His parents have always supported him: they put all his accomplishments in polished wooden frames and hung them about the house; they also called and wrote frequently enough. He guesses if he were more prone to fits of folly like Harry that he may have been able to test that assumption by now, but, as it stands, he never felt particularly inclined. He reckons he’s always been a bit boring that way.

“I believe so, yes.” Edmund nods thoughtfully. “Surely, you don’t question whether or not yours loves you?”

This makes the other man smile, though sardonically. His mind is obviously on a very specific path and is not so easily dissuaded from it.

“But doesn’t it seem such a… a burden?” Aidan barely whispers, staring into the fire now. “Like your life and choices aren’t yours because if you choose anything other than what they want for you, you’re damning them? Wouldn’t it be easier if people, like animals, simply abandoned their young to fend for themselves at some stage? How does anyone live comfortably knowing that any foul decision they make can cause irrevocable damage to those in their orbit?”

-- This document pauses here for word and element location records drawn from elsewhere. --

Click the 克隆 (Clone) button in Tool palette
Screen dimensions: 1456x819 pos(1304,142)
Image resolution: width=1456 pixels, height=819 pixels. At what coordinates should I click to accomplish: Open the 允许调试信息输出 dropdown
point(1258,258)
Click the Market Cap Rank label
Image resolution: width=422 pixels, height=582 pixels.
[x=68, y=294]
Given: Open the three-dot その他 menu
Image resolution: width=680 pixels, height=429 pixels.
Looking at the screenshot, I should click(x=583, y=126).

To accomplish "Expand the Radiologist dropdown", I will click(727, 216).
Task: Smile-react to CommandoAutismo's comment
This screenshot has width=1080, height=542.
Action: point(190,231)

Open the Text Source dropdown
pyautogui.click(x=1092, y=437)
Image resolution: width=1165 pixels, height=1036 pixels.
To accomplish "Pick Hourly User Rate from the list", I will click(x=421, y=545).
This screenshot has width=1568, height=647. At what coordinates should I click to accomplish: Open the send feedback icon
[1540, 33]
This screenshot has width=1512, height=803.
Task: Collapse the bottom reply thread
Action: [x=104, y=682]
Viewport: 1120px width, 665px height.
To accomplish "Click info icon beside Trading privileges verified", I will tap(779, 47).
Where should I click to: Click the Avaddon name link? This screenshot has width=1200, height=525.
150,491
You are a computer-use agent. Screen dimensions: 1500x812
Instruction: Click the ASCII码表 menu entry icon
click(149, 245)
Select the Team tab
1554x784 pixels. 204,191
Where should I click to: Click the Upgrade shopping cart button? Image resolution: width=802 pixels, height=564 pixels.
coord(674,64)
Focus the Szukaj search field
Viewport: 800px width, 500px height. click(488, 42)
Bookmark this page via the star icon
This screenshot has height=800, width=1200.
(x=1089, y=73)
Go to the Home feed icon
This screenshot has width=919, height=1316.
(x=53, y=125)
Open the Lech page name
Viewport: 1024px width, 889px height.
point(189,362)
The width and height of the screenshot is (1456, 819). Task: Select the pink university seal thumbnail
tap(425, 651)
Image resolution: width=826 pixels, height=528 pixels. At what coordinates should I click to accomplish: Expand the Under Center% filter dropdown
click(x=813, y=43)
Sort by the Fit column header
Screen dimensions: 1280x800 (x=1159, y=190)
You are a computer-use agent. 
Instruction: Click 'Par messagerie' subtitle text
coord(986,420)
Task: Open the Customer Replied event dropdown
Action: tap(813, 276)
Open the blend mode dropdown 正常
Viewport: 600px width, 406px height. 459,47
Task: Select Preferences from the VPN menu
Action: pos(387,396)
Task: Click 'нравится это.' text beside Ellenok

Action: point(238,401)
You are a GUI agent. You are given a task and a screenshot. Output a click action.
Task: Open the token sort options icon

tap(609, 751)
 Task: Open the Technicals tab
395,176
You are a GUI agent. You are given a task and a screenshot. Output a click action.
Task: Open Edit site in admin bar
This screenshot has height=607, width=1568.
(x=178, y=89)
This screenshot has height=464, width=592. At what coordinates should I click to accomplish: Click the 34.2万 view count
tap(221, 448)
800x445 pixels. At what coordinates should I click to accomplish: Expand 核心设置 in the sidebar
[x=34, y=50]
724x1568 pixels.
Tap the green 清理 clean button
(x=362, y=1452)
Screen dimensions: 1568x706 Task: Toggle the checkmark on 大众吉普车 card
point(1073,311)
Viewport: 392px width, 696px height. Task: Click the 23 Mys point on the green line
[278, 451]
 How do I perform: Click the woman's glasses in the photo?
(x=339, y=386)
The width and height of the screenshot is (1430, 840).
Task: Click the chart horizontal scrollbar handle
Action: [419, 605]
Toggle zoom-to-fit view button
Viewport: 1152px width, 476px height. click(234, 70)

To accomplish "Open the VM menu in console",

“My brother…” Edmund starts, “He used to battle with the same questions. It used to drive him so mad that the drink seemed to be his only solace. But he wants to be a teacher, you see, and no one is going to hire an alcoholic to work with children.

“So, he had us take him to a facility. Quite a few times now, I might add. Every time the doctors assured us that relapse is perfectly normal and, every time, he got a little bit further in his treatment before something tipped him back into the bottle.

“When he finally got sober, met his lady, Darlene, and got back on track with his education, he invited me out for drinks to celebrate. I had a few beers, but Harry? He stuck to his fizzy drink all night, not even looking tempted to deviate. We spoke and I asked him how he did it. How did he finally become sober and stick to it? He replied, “Life is a balancing act. We go through stages of self-destruction because we feel we must make big and life-altering decisions on our own and for ourselves, but we come back to healing when we realise that we are incapable of taking care of ourselves in any meaningful way. So, we walk a tightrope, constantly asking ourselves if it is more important to be autonomous than it is to be loved.””

“And you believe love is more important.”

It’s not a question, but Edmund nods, anyway. “It must be, or existence really serves no purpose.”

Fresh tears spill down Aidan’s face and Edmund automatically reaches out to wipe them away.

Instead, the skinny man with the bird bones, so prone to shivering as he is, comes to press his face into Edmund’s chest. Sensing his need for nearness, Edmund pulls the blanket off Mr Wynne’s chair behind him, draping it over them both.

After so many tears and much trembling, Aidan finally manages to turn himself around to rest his back against Edmund’s front, keeping the blanket tight and close around them and making himself comfortable.

Edmund, for his part, cannot help but notice that Aidan is still wistful.

“What did he say to you?” Edmund isn’t sure where the words come from, but they feel right. “Aeron?”

Aidan lets out a deep sigh before his eyes slide shut. His voice comes out a rather startling imitation of his brother.

“Stop f*cking up.”

Letting go of a pent-up breath of his own, Edmund finds that Aidan isn’t as wrapped up in the blanket as he’d thought. A free hand is still gripping a cigarette like it’s the last drop of water in the desert and, as Edmund watches, Aidan brings it up to his lips to take a rather hefty drag.